◆ EXERCISE ◆
Reproduce the full set of records verbatim.

Dataset excerpts

+++

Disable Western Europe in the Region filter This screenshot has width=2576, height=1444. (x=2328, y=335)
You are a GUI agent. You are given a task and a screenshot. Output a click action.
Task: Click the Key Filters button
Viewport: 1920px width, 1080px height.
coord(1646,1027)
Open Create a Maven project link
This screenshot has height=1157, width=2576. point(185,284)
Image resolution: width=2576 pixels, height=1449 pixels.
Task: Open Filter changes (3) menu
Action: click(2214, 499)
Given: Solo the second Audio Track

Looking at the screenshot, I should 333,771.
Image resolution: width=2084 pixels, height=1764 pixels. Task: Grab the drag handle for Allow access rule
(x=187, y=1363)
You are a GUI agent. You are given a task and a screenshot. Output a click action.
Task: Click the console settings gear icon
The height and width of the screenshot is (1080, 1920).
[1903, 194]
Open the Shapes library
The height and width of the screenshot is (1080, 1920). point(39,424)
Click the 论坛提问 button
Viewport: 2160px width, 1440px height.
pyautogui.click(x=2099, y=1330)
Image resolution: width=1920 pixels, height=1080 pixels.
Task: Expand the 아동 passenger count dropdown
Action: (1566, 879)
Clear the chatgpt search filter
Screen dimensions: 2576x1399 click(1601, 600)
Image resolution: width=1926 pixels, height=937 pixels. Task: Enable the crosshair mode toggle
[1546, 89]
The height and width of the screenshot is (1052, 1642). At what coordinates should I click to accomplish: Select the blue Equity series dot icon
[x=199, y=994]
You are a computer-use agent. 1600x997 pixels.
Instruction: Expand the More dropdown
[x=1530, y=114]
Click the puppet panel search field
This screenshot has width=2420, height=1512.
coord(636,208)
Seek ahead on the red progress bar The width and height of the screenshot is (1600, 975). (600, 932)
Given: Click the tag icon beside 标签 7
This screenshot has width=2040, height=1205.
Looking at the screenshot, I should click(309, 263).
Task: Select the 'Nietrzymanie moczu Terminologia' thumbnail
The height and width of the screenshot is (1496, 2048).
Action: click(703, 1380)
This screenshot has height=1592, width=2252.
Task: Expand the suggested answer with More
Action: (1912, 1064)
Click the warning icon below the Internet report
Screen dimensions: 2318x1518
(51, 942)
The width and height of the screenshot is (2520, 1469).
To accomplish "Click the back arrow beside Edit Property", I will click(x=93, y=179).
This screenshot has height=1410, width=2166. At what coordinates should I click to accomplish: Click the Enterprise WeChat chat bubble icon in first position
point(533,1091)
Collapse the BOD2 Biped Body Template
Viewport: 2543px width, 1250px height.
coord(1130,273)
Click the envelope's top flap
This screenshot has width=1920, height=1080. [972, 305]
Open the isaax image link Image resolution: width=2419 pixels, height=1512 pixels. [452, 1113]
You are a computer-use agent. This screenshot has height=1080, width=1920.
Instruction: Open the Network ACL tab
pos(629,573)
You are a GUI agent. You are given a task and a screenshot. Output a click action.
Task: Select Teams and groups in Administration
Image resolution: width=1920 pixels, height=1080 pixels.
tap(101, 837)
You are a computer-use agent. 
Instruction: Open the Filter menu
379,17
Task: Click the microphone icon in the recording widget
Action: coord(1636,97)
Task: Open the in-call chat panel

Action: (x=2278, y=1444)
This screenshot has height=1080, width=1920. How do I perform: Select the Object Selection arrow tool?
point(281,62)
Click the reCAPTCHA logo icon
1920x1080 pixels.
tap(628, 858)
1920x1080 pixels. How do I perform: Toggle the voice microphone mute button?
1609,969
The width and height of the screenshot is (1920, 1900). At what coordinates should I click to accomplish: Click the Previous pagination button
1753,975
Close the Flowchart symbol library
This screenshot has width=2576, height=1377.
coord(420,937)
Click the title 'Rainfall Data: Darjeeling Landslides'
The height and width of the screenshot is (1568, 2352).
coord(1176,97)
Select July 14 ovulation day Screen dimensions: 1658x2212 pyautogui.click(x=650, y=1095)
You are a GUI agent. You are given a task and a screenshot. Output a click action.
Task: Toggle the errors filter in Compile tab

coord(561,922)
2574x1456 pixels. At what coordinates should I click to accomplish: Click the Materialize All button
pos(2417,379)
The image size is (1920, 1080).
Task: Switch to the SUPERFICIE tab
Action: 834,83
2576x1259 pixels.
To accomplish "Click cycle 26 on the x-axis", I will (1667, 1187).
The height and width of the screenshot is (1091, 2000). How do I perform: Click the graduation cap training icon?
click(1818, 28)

+++

◆ EXPECTED ANSWER ◆
Disable Western Europe in the Region filter This screenshot has width=2576, height=1444. (x=2328, y=335)
You are a GUI agent. You are given a task and a screenshot. Output a click action.
Task: Click the Key Filters button
Viewport: 1920px width, 1080px height.
coord(1646,1027)
Open Create a Maven project link
This screenshot has height=1157, width=2576. point(185,284)
Image resolution: width=2576 pixels, height=1449 pixels.
Task: Open Filter changes (3) menu
Action: click(2214, 499)
Given: Solo the second Audio Track

Looking at the screenshot, I should 333,771.
Image resolution: width=2084 pixels, height=1764 pixels. Task: Grab the drag handle for Allow access rule
(x=187, y=1363)
You are a GUI agent. You are given a task and a screenshot. Output a click action.
Task: Click the console settings gear icon
The height and width of the screenshot is (1080, 1920).
[1903, 194]
Open the Shapes library
The height and width of the screenshot is (1080, 1920). point(39,424)
Click the 论坛提问 button
Viewport: 2160px width, 1440px height.
pyautogui.click(x=2099, y=1330)
Image resolution: width=1920 pixels, height=1080 pixels.
Task: Expand the 아동 passenger count dropdown
Action: (1566, 879)
Clear the chatgpt search filter
Screen dimensions: 2576x1399 click(1601, 600)
Image resolution: width=1926 pixels, height=937 pixels. Task: Enable the crosshair mode toggle
[1546, 89]
The height and width of the screenshot is (1052, 1642). At what coordinates should I click to accomplish: Select the blue Equity series dot icon
[x=199, y=994]
You are a computer-use agent. 1600x997 pixels.
Instruction: Expand the More dropdown
[x=1530, y=114]
Click the puppet panel search field
This screenshot has width=2420, height=1512.
coord(636,208)
Seek ahead on the red progress bar The width and height of the screenshot is (1600, 975). (600, 932)
Given: Click the tag icon beside 标签 7
This screenshot has width=2040, height=1205.
Looking at the screenshot, I should click(309, 263).
Task: Select the 'Nietrzymanie moczu Terminologia' thumbnail
The height and width of the screenshot is (1496, 2048).
Action: click(703, 1380)
This screenshot has height=1592, width=2252.
Task: Expand the suggested answer with More
Action: (1912, 1064)
Click the warning icon below the Internet report
Screen dimensions: 2318x1518
(51, 942)
The width and height of the screenshot is (2520, 1469).
To accomplish "Click the back arrow beside Edit Property", I will click(x=93, y=179).
This screenshot has height=1410, width=2166. At what coordinates should I click to accomplish: Click the Enterprise WeChat chat bubble icon in first position
point(533,1091)
Collapse the BOD2 Biped Body Template
Viewport: 2543px width, 1250px height.
coord(1130,273)
Click the envelope's top flap
This screenshot has width=1920, height=1080. [972, 305]
Open the isaax image link Image resolution: width=2419 pixels, height=1512 pixels. [452, 1113]
You are a computer-use agent. This screenshot has height=1080, width=1920.
Instruction: Open the Network ACL tab
pos(629,573)
You are a GUI agent. You are given a task and a screenshot. Output a click action.
Task: Select Teams and groups in Administration
Image resolution: width=1920 pixels, height=1080 pixels.
tap(101, 837)
You are a computer-use agent. 
Instruction: Open the Filter menu
379,17
Task: Click the microphone icon in the recording widget
Action: coord(1636,97)
Task: Open the in-call chat panel

Action: (x=2278, y=1444)
This screenshot has height=1080, width=1920. How do I perform: Select the Object Selection arrow tool?
point(281,62)
Click the reCAPTCHA logo icon
1920x1080 pixels.
tap(628, 858)
1920x1080 pixels. How do I perform: Toggle the voice microphone mute button?
1609,969
The width and height of the screenshot is (1920, 1900). At what coordinates should I click to accomplish: Click the Previous pagination button
1753,975
Close the Flowchart symbol library
This screenshot has width=2576, height=1377.
coord(420,937)
Click the title 'Rainfall Data: Darjeeling Landslides'
The height and width of the screenshot is (1568, 2352).
coord(1176,97)
Select July 14 ovulation day Screen dimensions: 1658x2212 pyautogui.click(x=650, y=1095)
You are a GUI agent. You are given a task and a screenshot. Output a click action.
Task: Toggle the errors filter in Compile tab

coord(561,922)
2574x1456 pixels. At what coordinates should I click to accomplish: Click the Materialize All button
pos(2417,379)
The image size is (1920, 1080).
Task: Switch to the SUPERFICIE tab
Action: 834,83
2576x1259 pixels.
To accomplish "Click cycle 26 on the x-axis", I will (1667, 1187).
The height and width of the screenshot is (1091, 2000). How do I perform: Click the graduation cap training icon?
click(1818, 28)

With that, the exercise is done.